Это «переполнение идеей», этот внутренний духовный восторг, эти слезы и это безумие незнакомы людям, не пережившим озарения. Существует трепет посвящения, данный только посвященным, — для всех остальных это, в лучшем случае, «только слова»…

Ницше обрел новую жизненную цель: все, созданное прежде, только преамбула, попытка, проба — ныне ему предстоит создать нечто подлинно великое, вечное, новое, ему предстоит «потрясти мир». Он еще не знает, как лучше это сделать — в философской или художественной форме, стать новым Эмпедоклом или Лукрецием, Платоном или Данте? Однажды он вспоминает о существовании персидского апостола, мистагога огня, чье имя — Заратустра:

Я сидел в ожидании, я не ждал ничего.

Я не размышлял о добре или зле, а лишь радовался

Игре света и тени; я находился под обаянием

Дня, озера, яркого солнца, жизни без цели.

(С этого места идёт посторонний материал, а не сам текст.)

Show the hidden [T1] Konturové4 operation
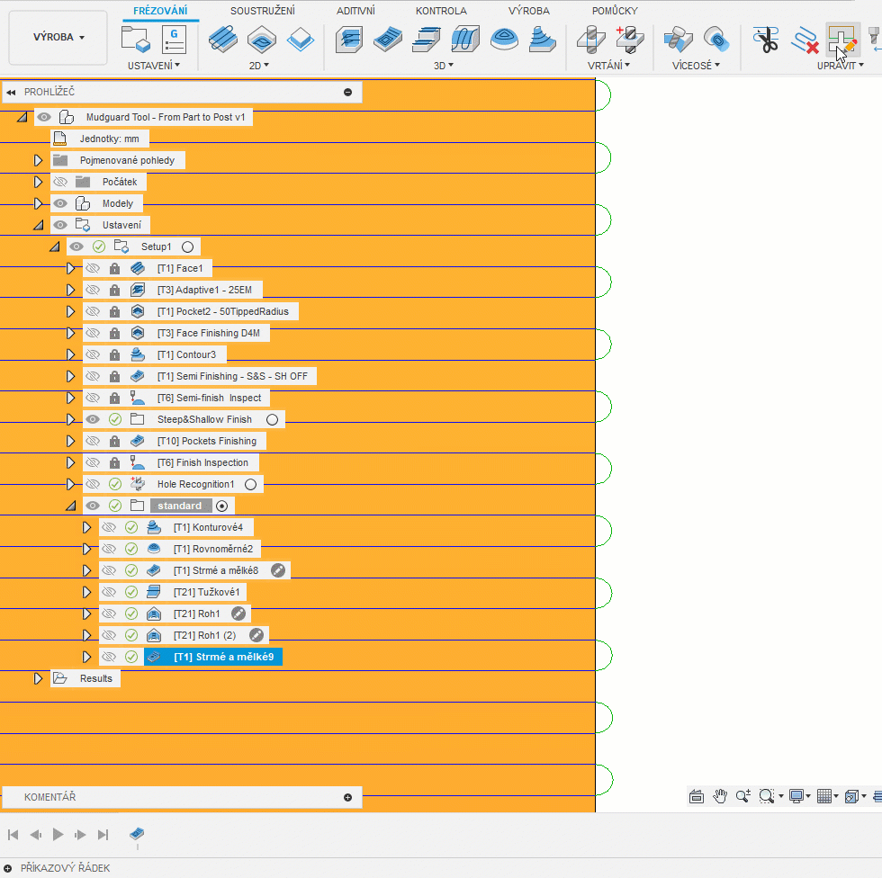This screenshot has width=882, height=878. click(109, 527)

И в этот миг внезапно стало нас двое —

Мимо прошел Заратустра.

Торопливо он записал начало поэмы:

Заратустра родился на берегу озера Урми. Когда ему исполнилось тридцать лет, он покинул отечество, родное озеро и удалился в горы. Здесь наслаждался он духом своим и одиночеством и не утомлялся счастьем этим целых десять лет.

Период рождения идеи вечного возврата был кратким, зато вызванный этим кризис — затяжным и тяжелым. «Я вновь пережил дни базельских мучений, — писал он Гасту, — за моим плечом стоит смерть и смотрит на меня».

По некоторым данным, в период сентября-октября 1882 года Ницше трижды покушался на самоубийство. Нет, он желал не столько избавиться от страданий, сколько предупредить сумасшествие, равное для него смерти.

Результатом кризиса стало решение оставить писательскую деятельность на десять лет. Молчание казалось ему необходимым для излечения и нирваны. Еще — для проверки новой, близкой к мистицизму философии, вестником которой он мечтал выступить по окончании обета. Однако он не выполнил своего решения: именно в восьмидесятые годы написал свои главные произведения, прежде чем замолкнуть навсегда по причине реально настигшего его безумия.

В 1882 году Ницше стоял на пороге очередного поворота, после которого ему предстоят высший расцвет, а потом окончательный крах. Он был тяжело болен. Врачи и историки до сих пор не сумели определить диагноз. Одни считают, что это был сифилис, другие (как одесский врач И. К. Хмелевский, посвятивший этому специальное исследование) утверждали, что прогрессивный паралич может иметь и иное, несифилитическое происхождение.